Pod Security: Contexts, Capabilities, and Standards

In the Kubernetes shared-responsibility model, the cluster provides the orchestration, but the Pod Security Context defines the boundary between the container and the host kernel. Hardening this boundary is the primary defense against Container Breakouts and lateral movement.


1. ARCHITECTURE: KERNEL-LEVEL ENFORCEMENT

When you define a securityContext, the API Server doesn't just store YAML; it instructs the Container Runtime (CRI) to invoke specific Linux Kernel features during the clone() and execve() system calls.

1.1 The Security Boundary Layers

  • Namespaces: Isolate resources (PID, Net, Mount).
  • Cgroups: Limit resources (CPU, Mem).
  • Security Context: Configures user identity (UID/GID) and kernel-level permissions (Capabilities/Seccomp).

2. SECURITY CONTEXT: THE SPECIFICATION

Security contexts are defined at two levels. Container-level settings always override Pod-level settings.

2.1 Pod-Level (spec.securityContext)

Applies to all containers, including Init Containers.

  • fsGroup (Recursive Ownership): When a volume is mounted, Kubelet performs a chmod and chown to this GID.
    • Architect Note: On large volumes with millions of files, this can cause "Timeout" errors during Pod startup.

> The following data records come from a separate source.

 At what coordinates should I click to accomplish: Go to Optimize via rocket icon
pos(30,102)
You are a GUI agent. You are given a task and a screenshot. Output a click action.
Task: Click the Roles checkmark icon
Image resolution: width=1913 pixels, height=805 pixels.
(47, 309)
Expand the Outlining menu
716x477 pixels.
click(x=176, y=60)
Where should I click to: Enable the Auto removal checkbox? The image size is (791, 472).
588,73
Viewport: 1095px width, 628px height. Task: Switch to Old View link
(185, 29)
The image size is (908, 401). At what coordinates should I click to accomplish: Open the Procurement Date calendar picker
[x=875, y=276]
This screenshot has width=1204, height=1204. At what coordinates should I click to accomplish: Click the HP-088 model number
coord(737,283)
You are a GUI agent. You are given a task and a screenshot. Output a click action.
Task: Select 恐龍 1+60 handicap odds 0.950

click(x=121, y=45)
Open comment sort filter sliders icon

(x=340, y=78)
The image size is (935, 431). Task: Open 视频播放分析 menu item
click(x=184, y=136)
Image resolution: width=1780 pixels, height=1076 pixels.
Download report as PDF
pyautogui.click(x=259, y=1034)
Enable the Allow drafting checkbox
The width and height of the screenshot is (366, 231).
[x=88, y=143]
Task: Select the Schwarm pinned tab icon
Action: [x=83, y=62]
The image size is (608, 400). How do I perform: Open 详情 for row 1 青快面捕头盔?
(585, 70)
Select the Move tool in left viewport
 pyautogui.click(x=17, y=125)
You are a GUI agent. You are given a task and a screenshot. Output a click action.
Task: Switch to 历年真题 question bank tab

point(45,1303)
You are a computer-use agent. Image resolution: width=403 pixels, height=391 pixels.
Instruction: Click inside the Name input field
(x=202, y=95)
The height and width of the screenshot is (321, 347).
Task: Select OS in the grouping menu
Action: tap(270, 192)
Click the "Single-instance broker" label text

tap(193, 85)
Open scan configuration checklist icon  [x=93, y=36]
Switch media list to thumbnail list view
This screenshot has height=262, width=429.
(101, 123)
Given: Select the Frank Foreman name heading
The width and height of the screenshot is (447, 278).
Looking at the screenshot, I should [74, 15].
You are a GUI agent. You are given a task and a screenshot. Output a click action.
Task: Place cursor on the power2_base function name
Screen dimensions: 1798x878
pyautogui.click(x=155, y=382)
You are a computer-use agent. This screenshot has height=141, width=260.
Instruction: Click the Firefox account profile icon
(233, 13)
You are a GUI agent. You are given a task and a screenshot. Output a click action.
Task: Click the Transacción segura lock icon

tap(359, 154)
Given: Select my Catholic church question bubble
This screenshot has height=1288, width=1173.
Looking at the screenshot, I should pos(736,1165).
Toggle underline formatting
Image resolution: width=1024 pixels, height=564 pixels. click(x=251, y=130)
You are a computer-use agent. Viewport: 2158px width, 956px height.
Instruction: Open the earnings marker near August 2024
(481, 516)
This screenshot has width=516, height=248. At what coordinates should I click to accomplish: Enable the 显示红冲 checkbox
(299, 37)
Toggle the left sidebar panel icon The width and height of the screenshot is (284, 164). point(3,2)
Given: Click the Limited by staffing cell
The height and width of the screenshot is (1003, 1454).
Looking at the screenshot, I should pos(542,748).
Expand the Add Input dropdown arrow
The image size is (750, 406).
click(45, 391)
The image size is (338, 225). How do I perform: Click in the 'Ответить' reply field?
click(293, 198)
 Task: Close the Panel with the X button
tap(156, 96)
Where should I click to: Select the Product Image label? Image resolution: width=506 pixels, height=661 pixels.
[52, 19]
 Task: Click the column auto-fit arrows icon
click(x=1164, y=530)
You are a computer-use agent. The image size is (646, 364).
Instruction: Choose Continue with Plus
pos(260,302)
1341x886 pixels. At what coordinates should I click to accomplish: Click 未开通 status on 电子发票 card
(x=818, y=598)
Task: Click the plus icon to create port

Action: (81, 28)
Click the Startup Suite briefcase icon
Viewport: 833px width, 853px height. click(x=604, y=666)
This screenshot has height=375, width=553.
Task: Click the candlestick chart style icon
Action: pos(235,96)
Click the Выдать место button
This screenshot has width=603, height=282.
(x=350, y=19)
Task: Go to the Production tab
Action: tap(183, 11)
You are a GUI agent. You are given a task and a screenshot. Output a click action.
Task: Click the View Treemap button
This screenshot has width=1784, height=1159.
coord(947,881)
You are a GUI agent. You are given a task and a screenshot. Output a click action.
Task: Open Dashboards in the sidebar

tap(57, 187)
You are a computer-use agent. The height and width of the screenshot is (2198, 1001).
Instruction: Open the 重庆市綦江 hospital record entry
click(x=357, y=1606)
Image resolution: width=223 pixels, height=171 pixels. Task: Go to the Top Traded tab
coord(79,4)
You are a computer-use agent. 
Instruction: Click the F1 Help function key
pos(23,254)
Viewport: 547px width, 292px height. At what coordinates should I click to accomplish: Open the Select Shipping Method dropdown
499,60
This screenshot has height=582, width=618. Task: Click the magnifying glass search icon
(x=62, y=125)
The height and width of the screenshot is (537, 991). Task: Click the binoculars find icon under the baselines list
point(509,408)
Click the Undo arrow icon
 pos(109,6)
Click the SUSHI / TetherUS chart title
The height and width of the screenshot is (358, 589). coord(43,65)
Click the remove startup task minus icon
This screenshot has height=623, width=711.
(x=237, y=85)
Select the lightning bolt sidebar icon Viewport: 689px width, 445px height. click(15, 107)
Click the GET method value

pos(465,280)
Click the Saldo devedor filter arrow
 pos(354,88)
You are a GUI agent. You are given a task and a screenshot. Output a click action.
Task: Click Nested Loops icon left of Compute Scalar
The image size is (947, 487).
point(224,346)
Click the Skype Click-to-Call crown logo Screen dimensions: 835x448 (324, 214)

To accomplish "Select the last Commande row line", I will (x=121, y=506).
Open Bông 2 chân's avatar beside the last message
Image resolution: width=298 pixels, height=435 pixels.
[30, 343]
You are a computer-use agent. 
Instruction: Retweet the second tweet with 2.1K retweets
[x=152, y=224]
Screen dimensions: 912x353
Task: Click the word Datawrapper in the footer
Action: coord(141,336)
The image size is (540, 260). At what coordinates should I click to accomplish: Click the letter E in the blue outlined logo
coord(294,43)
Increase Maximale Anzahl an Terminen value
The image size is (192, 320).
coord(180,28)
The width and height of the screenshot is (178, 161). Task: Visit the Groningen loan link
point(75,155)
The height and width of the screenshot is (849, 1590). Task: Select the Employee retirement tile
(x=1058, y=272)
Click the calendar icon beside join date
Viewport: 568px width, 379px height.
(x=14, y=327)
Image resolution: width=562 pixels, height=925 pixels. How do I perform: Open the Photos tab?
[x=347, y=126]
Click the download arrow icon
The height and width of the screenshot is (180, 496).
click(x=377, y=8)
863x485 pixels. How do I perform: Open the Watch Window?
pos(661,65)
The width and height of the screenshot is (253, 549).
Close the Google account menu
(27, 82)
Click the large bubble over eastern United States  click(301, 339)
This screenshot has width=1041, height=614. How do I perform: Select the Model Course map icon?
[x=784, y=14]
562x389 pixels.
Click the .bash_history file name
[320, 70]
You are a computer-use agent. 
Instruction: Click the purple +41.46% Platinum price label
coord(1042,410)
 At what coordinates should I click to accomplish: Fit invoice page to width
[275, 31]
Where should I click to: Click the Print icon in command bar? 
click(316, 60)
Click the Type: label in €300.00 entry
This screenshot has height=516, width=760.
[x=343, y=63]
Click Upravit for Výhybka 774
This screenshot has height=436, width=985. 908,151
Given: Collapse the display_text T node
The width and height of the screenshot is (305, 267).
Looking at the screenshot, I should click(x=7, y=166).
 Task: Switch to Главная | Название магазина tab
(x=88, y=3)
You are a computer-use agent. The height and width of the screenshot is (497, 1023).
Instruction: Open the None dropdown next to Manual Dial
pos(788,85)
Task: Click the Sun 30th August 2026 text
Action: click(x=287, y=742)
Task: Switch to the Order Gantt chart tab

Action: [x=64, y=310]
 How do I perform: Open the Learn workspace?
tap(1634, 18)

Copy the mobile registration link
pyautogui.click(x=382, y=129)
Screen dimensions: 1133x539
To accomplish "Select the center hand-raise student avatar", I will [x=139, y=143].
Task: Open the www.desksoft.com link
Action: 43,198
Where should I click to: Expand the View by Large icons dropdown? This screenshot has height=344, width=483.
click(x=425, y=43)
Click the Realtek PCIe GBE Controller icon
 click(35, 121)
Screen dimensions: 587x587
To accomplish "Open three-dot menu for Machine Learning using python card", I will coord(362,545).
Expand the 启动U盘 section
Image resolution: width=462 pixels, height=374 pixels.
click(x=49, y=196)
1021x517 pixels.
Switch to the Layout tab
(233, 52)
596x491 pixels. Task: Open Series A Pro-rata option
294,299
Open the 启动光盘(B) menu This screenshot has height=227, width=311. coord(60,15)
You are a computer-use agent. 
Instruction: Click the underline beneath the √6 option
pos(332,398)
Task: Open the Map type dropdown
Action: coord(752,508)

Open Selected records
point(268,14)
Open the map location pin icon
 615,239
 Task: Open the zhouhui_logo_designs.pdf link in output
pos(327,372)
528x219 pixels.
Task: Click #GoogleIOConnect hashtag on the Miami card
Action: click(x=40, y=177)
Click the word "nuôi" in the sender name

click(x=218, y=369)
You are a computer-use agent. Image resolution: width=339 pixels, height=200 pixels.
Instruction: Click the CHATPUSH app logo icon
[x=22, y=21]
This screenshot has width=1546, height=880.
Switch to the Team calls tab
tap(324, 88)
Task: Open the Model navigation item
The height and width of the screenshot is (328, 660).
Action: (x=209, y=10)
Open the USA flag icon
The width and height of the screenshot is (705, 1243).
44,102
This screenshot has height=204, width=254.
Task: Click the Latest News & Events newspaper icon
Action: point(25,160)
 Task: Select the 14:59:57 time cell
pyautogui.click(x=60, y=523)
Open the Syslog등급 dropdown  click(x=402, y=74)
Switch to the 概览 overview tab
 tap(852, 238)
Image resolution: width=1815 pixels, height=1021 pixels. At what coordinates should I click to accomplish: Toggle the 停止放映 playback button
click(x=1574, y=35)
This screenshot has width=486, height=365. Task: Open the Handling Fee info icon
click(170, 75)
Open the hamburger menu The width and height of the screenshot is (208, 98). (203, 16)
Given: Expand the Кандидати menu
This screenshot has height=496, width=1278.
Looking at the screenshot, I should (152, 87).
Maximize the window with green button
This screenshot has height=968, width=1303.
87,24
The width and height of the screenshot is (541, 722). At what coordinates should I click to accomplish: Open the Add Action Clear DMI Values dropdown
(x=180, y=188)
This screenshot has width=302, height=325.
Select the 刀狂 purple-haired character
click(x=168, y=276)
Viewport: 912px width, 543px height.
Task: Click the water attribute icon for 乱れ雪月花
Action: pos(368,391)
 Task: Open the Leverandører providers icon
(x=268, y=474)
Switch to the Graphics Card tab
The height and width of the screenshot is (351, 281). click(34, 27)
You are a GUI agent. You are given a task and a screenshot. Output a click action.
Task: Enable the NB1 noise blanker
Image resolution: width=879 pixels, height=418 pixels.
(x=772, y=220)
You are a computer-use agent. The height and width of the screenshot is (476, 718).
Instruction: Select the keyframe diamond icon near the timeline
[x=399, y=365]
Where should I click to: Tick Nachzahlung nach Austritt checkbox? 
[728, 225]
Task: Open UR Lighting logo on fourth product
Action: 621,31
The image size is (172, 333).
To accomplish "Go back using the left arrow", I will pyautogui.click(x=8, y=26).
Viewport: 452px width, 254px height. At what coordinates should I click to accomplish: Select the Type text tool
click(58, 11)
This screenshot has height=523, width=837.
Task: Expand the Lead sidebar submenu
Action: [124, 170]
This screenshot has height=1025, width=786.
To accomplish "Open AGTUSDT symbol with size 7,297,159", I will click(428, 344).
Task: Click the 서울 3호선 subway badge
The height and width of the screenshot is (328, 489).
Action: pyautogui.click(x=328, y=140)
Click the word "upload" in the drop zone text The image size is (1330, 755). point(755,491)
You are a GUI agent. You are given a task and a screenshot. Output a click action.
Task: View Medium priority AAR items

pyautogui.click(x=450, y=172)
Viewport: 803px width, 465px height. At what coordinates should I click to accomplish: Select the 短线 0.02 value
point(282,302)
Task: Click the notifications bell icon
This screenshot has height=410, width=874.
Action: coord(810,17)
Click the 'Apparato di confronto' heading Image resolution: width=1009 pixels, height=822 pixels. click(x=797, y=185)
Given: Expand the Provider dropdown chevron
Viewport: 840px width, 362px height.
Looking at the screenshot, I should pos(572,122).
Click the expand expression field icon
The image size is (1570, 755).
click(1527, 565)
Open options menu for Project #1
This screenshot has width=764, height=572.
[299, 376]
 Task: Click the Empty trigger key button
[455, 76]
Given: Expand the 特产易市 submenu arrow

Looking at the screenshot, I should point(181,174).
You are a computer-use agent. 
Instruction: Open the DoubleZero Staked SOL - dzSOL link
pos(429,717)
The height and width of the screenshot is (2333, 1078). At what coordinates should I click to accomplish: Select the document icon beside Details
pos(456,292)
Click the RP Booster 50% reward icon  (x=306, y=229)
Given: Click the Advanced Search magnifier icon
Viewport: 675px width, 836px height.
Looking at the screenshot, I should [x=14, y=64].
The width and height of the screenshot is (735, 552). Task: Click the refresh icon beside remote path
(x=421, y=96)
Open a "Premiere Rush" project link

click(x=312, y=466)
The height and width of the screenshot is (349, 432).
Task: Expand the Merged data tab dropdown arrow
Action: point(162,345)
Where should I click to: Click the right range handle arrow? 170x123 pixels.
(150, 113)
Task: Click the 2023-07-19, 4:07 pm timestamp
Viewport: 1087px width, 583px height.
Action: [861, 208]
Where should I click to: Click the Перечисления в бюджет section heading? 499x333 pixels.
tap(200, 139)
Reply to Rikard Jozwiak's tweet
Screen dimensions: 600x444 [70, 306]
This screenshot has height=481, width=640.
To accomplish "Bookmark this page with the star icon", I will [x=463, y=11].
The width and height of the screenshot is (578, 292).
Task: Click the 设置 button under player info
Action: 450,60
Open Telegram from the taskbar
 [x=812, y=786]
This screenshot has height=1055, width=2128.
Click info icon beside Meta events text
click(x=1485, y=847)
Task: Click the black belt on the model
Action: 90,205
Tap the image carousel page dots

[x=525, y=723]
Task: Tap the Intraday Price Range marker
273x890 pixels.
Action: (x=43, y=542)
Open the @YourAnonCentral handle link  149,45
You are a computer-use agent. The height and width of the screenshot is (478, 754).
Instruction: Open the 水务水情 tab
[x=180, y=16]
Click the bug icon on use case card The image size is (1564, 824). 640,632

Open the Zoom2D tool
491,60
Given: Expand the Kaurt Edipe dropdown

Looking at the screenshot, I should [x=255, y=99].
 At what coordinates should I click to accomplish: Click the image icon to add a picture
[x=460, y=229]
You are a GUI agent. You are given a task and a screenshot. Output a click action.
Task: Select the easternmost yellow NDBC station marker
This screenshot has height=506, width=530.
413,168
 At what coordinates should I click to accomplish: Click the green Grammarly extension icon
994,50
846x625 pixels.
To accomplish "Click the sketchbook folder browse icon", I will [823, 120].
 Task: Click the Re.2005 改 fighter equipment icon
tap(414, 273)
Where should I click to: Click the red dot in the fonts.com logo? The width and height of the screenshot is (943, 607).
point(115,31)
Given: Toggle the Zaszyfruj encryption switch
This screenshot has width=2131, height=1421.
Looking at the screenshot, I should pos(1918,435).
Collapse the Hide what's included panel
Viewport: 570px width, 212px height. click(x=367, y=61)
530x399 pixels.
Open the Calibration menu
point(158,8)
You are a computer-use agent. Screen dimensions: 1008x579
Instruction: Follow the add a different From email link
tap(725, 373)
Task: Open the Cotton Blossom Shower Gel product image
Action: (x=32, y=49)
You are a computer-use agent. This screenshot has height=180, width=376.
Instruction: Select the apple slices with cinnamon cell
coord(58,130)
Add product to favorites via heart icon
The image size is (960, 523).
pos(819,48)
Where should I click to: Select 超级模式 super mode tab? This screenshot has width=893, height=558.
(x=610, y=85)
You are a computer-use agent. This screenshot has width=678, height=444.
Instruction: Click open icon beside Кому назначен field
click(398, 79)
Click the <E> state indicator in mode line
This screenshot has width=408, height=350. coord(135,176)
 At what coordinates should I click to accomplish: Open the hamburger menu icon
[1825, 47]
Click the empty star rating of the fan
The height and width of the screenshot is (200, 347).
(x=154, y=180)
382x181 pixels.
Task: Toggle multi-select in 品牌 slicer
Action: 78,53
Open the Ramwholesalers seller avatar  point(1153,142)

Use fsGroupChangePolicy: OnRootMismatch to optimize.
  • runAsNonRoot: The Kubelet will validate the image manifest. If the image is built as USER root, the Pod will be blocked from starting.

2.2 Container-Level (spec.containers[].securityContext)

Applies granular locks to the specific process.

  • allowPrivilegeEscalation: Controls the no_new_privs kernel flag. If false, it prevents setuid binaries (like sudo) from changing the user's effective UID.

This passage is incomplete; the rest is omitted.